National Day of Prayer: Remembering Those Suffering Worldwide for Their Faith

Lela Gilbert is FRC's Senior Fellow for International Religious Liberty. Arielle Del Turco is FRC's Assistant Director of the Center for Religious Liberty. This article appeared in the American Thinker on May 7, 2020.

As we mark yet another National Day of Prayer, our freedoms here at home remind us of the need to pray for those who lack them around the world. In the United States, we can offer a prayer of thanks that religious freedom is not yet obliterated and faith is not yet coerced. As we acknowledge our blessings and lift our supplications to our Creator, this is an opportune moment to look outside ourselves and beyond our borders to pray for the needs of others — including those being persecuted for their faith around the world.

In the world's most populous country, the Chinese government seeks to suffocate Christianity and other faiths under the burden of a bureaucracy intensely hostile to the threat posed by a higher power. House churches not sanctioned by the state may be harassed by authorities and shut down, their members and pastors arrested. In state-approved churches, the government tears down crosses and removes copies of the Ten Commandments — sometimes replacing them with quotes from President Xi Jinping. Facial recognition cameras are starting to be installed in churches to ensure compliance with government regulations. Beijing's now infamous oppression of Uyghur Muslims has revealed the brutality with which the Chinese government will treat its religious minorities.

The secretive regime of North Korea continues to be widely considered the world's worst violator of religious freedom. The only faith allowed in the hermit kingdom is the worship of the Kim family dictators. Any expression of Christianity may land a person in a labor camp, where one is forced to suffer torture and perform hard labor, enduring horrific living conditions. The dire situation in the world's most isolated country requires our urgent prayers.

Christians in India have experienced an uptick in religiously motivated attacks this year. Indian Christians and others regularly face violent attacks by Hindu mobs. Such attacks are implicitly encouraged by the ruling Hindu nationalist leaders, who advance the idea that to be "Indian is to be Hindu" — a narrative that fuels cultural discrimination against the marginalized Christian community.

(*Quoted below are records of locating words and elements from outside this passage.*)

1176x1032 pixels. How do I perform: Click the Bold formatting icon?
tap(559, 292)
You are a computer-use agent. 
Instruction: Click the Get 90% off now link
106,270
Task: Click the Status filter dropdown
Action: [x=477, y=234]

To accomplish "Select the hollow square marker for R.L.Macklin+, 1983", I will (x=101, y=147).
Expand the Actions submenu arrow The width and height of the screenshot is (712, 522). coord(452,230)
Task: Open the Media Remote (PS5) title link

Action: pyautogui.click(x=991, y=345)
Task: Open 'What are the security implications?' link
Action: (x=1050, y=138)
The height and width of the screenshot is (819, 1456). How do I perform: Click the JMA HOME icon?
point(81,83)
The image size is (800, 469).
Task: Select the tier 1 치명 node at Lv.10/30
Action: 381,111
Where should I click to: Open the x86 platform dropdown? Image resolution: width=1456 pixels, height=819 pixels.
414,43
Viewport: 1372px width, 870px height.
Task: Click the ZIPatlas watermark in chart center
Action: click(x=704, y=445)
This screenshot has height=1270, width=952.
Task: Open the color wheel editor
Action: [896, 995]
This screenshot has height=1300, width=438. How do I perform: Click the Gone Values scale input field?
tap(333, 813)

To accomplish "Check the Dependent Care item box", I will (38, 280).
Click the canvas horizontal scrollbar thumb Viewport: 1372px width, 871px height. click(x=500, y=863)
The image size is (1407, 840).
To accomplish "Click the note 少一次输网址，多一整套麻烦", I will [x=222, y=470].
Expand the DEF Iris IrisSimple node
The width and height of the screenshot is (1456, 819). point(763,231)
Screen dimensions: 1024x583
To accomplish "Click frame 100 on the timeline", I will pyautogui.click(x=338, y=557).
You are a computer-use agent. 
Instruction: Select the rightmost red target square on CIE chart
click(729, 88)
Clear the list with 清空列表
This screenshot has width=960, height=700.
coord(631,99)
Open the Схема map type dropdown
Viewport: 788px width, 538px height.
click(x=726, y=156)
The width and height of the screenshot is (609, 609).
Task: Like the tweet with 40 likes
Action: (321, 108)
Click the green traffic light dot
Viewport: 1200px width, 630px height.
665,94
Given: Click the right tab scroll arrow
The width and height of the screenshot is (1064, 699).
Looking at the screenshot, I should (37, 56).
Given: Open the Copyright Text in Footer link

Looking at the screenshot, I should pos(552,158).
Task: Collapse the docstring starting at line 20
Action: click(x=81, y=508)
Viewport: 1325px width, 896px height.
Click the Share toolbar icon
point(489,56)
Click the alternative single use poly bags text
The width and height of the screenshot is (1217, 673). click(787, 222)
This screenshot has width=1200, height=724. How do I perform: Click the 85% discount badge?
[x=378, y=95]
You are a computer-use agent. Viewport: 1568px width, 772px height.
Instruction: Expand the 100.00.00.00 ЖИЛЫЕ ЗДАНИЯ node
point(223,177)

In Pakistan, the country's notorious blasphemy laws are weaponized against the vulnerable Christian community, which faces an unsympathetic court system. False accusations of blasphemy often keep Christians imprisoned for years, with as many as 200 Christians in prison on blasphemy charges as of May 2019.

Across the Middle East, Christians face an array of dangers and deprivations. Christians along Syria's war-torn northern border have become refugees, herded into crowded and unhygienic camps and other temporary shelters. Fears of Turkish military attacks and COVID-19 infections are rampant, thanks to broken treaties; home invasions; and a lack of clean water for drinking, cleaning, and bathing due to sabotaged water lines.

ISIS drove thousands of Iraqi Christians from their homes in 2014, and many more remain displaced. Iraq once had an ancient Christian community of some 1.4 million before the ISIS invasion. Today, church leaders estimate that only about 150,000 Christians remain in the country — where many suffer abuse at the hand of Iranian Islamists.

Iran itself is controlled by a notoriously vicious regime, which continues its abuse of Christians and other religious minorities. It particularly targets converts from Islam, estimated to number in the tens of thousands. These Muslim-background believers, who continue to meet secretly in underground house churches while quietly evangelizing, are angrily targeted by the regime and face arrest and imprisonment in Iran's filthy, overcrowded prisons.

In Egypt, Coptic Christians continue to be threatened, primarily by Islamic State radicals. Meanwhile, all across the vast continent of Africa, Christians face grave dangers at the hand of terrorist groups like Boko Haram, al-Qaeda, Fulani militants, al Shabaab, and the Islamic State. In West Africa, the Sahel region is experiencing increasingly deadly attacks. Nigeria is particularly victimized. Young women are kidnapped, churchgoers are murdered en masse, and Christian villages and towns are burned to the ground or seized by Islamist invaders.

This quick survey of the globe can be distressing enough. Yet on this National Day of Prayer, anxiety and uncertainty about ensuing economic difficulties continue to spread here in America following the coronavirus pandemic. At this time, it is right that we intercede for our own families, friends, and loved ones while giving thanks for the blessings we still enjoy.

At the same time, let us take a moment to look beyond ourselves and our borders, to consider the trials faced at this very moment by millions of our fellow Christians. Our own challenges are undeniable, but let us also reflect on those who endure indescribable dangers every day. We may not know their names, but they are part of our spiritual family and in grave need of our prayers. Let us remember to pray for our sisters and brothers who are struggling to survive overseas and around the world.